## [What you need to do]
Look through the data below, and copy each line that carries the word "screenshot".

## [The data]
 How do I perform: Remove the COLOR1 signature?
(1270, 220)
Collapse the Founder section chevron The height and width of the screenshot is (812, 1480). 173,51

--

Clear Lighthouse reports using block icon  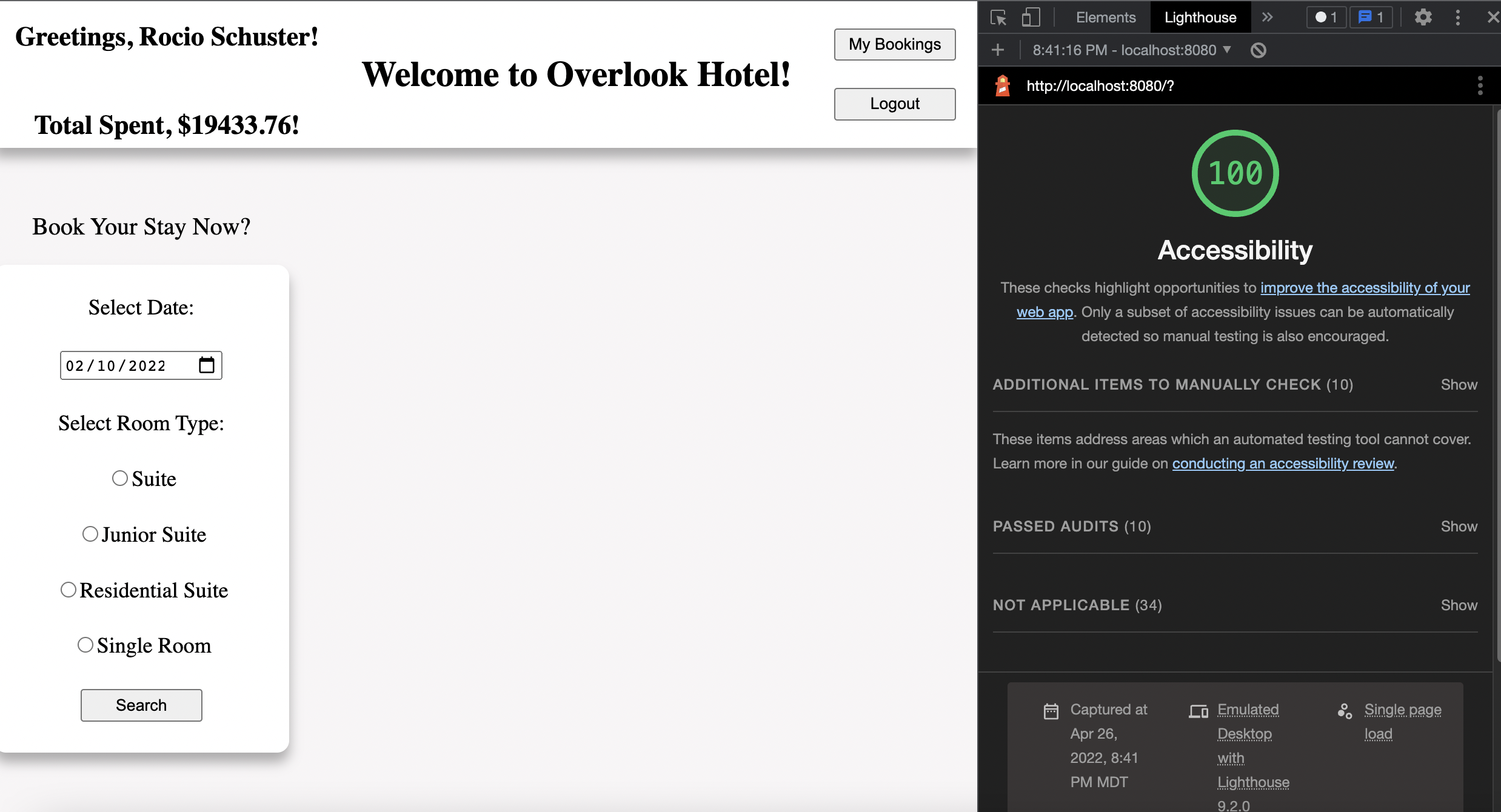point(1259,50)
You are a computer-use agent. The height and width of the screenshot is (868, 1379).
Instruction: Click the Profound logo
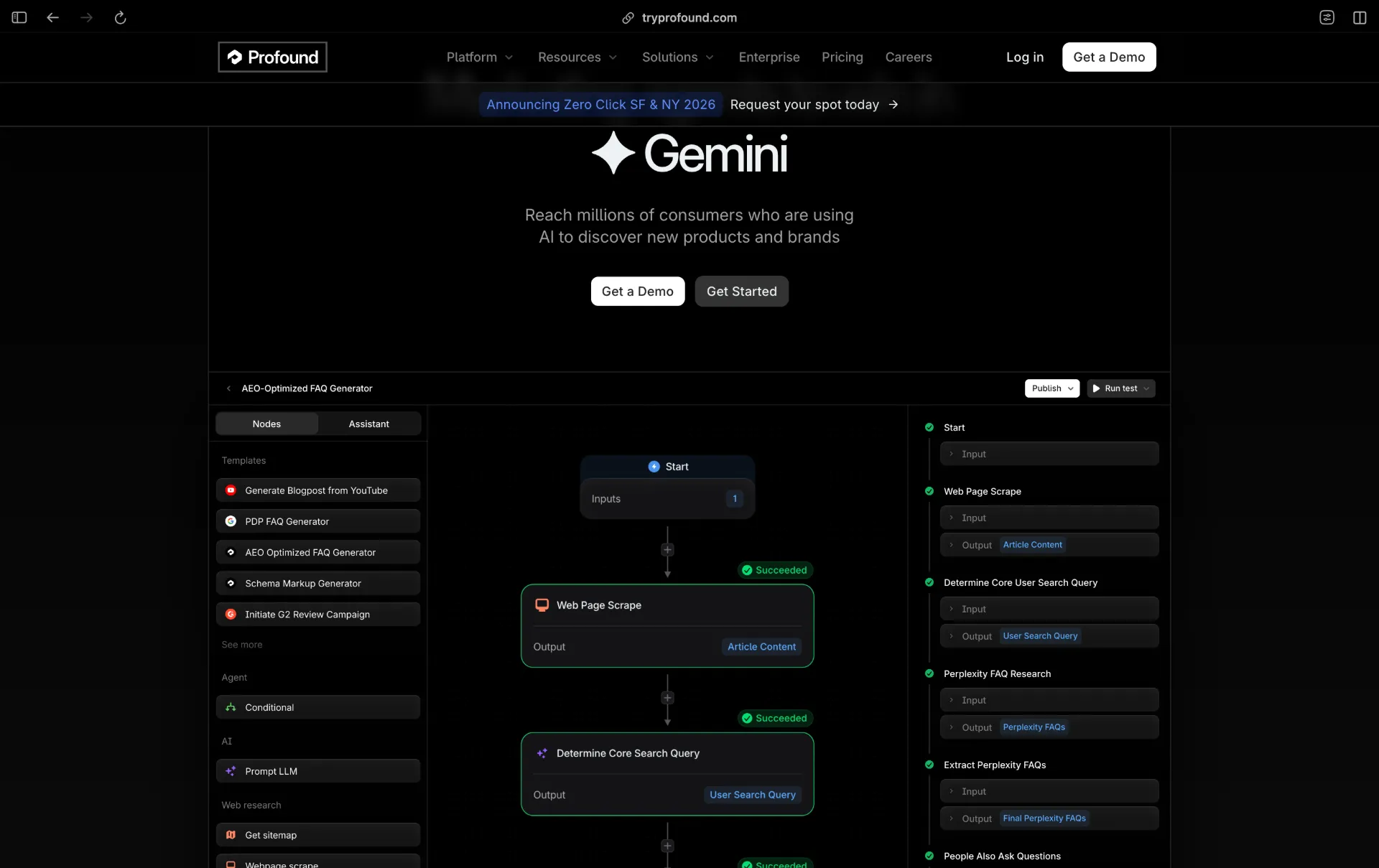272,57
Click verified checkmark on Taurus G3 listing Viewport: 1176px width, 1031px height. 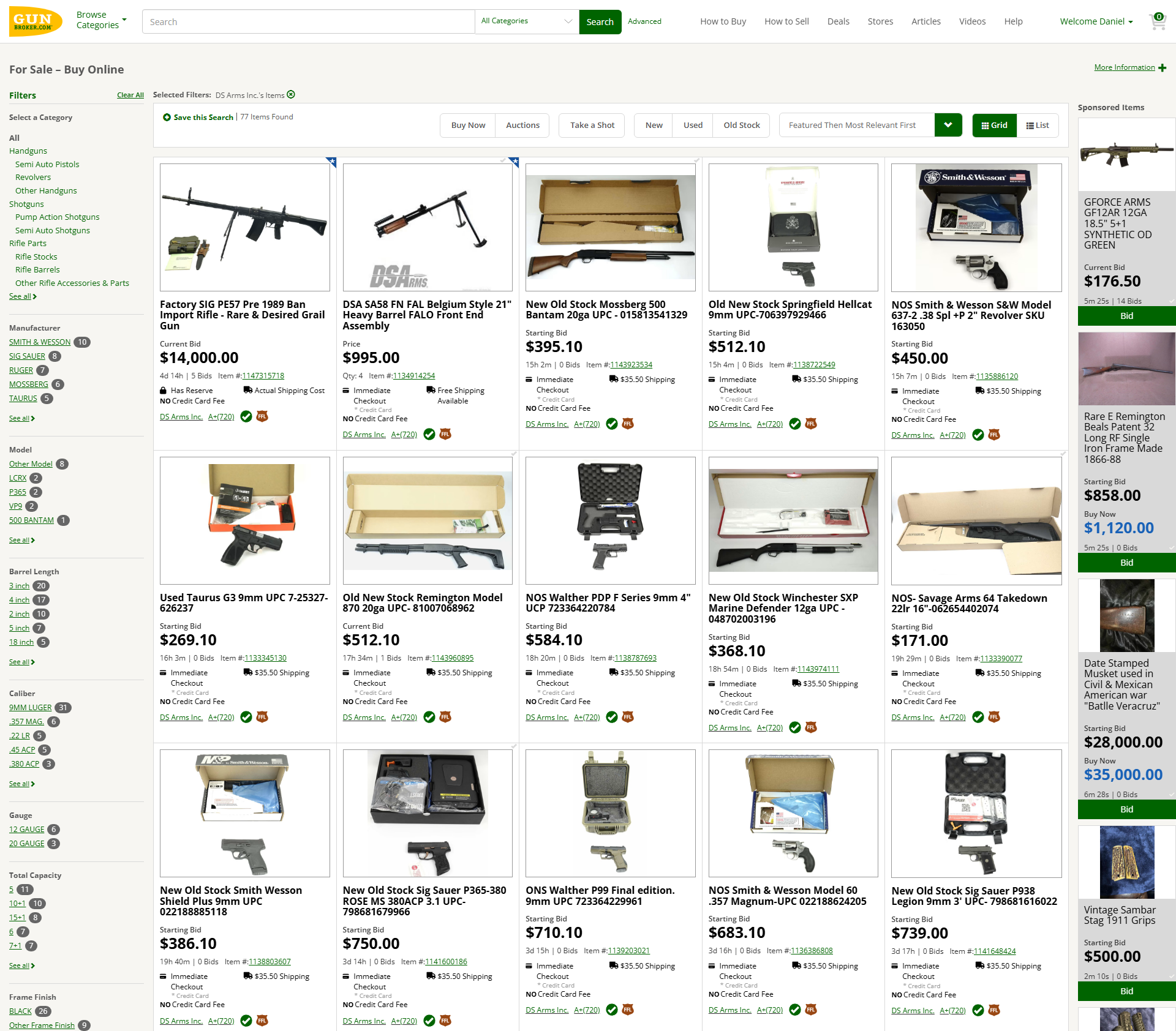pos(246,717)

## [Output for this exercise]
Collapse the Founder section chevron The height and width of the screenshot is (812, 1480). 173,51
You are a computer-use agent. The height and width of the screenshot is (868, 1379).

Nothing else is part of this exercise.